[Data entries]
☆ ☆ ☆

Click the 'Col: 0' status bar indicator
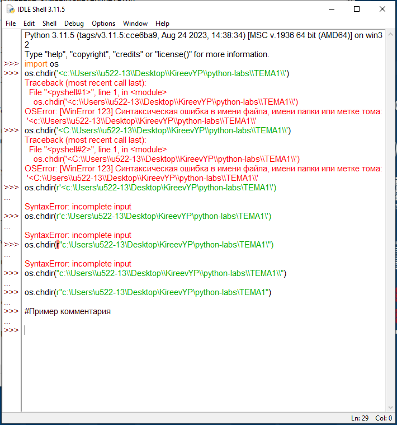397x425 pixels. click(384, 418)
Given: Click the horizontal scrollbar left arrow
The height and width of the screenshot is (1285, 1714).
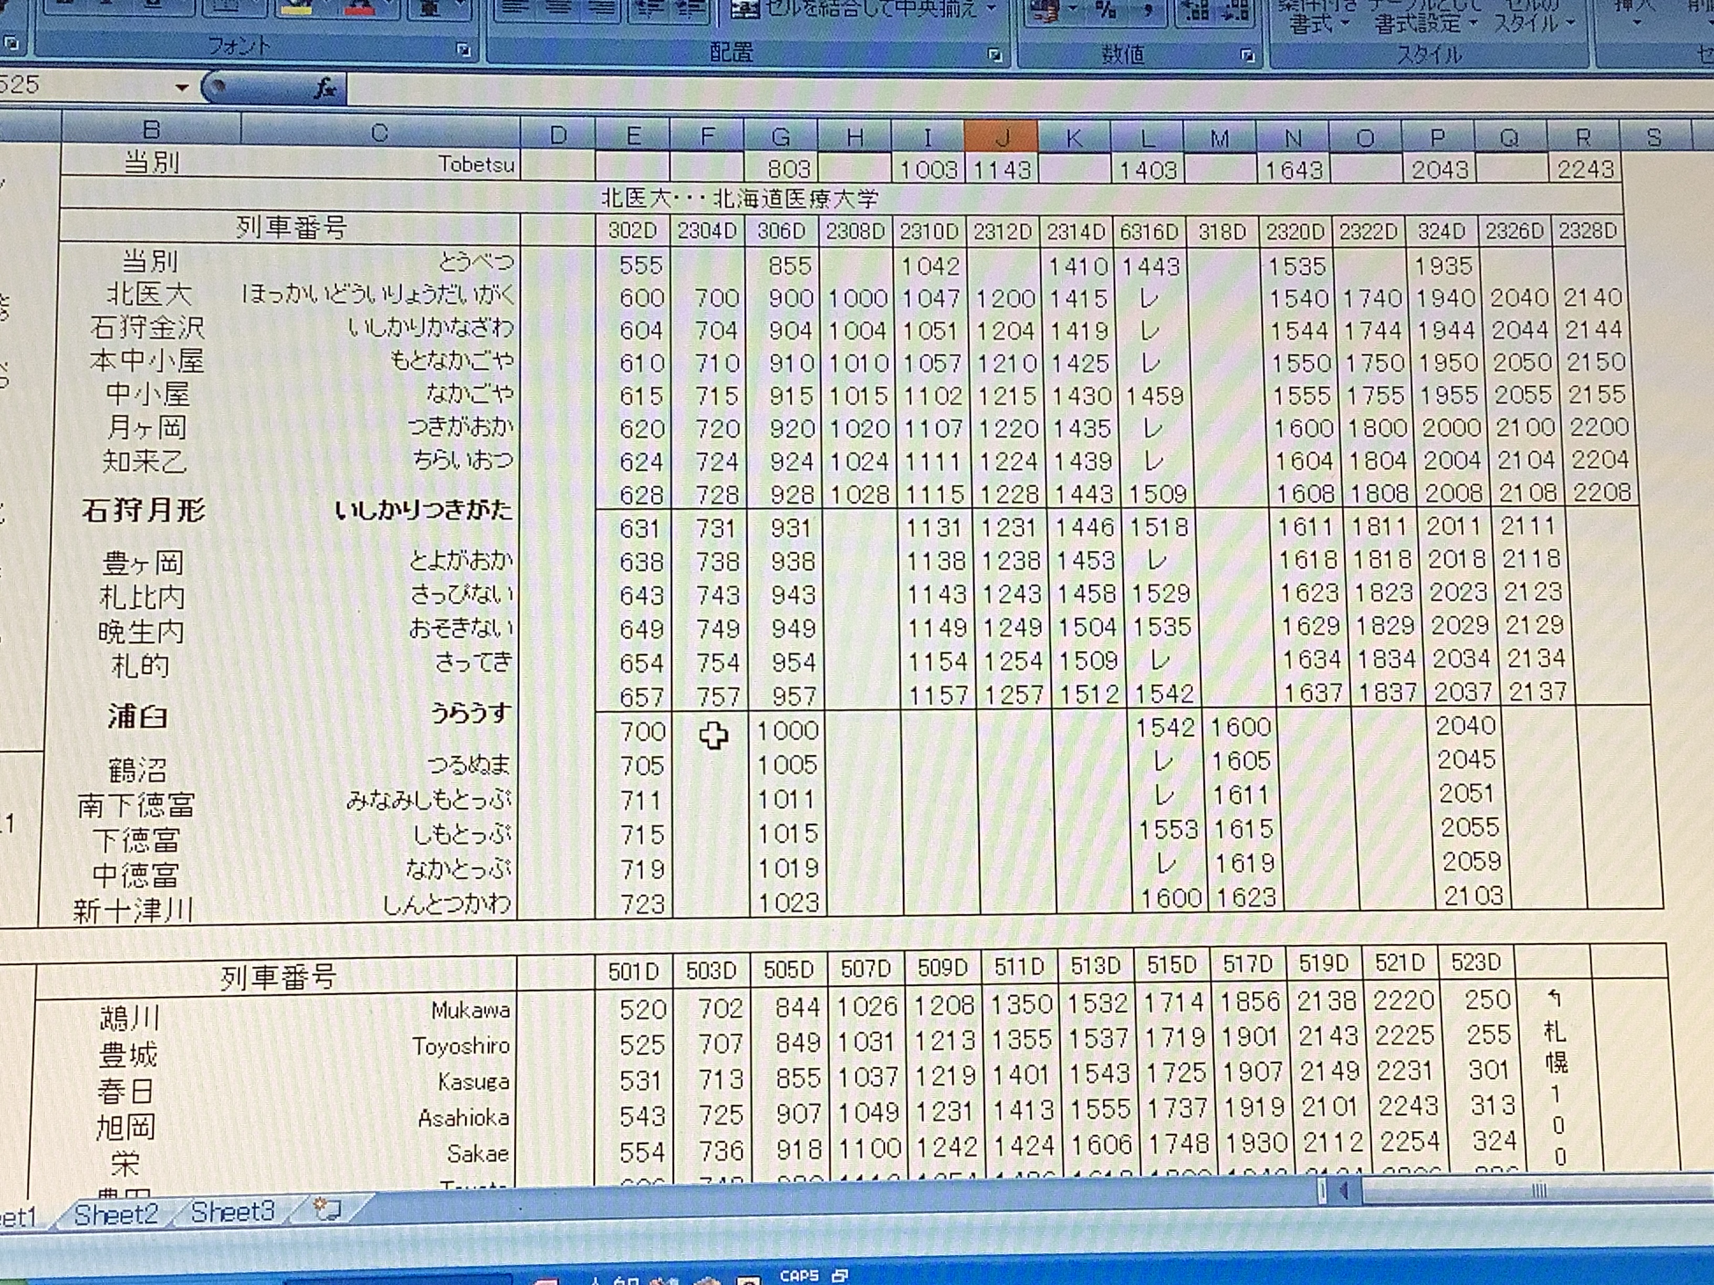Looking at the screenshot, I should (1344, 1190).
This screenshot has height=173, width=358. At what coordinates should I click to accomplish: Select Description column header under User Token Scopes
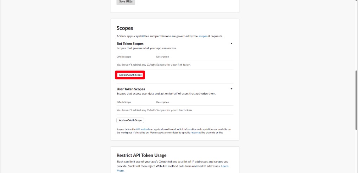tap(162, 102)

☆ ☆ ☆

§ **What you will do**: Convert every line of the material above into a Markdown table with the columns Row and Line, skipping any blank lines. Leave the pictures out of the table.

§ **Reply**:
| Row | Line |
|---|---|
| 1 | Click the 'Col: 0' status bar indicator |
| 2 | 397x425 pixels. click(384, 418) |
| 3 | Given: Click the horizontal scrollbar left arrow |
| 4 | The height and width of the screenshot is (1285, 1714). |
| 5 | Looking at the screenshot, I should (1344, 1190). |
| 6 | This screenshot has height=173, width=358. At what coordinates should I click to accomplish: Select Description column header under User Token Scopes |
| 7 | tap(162, 102) |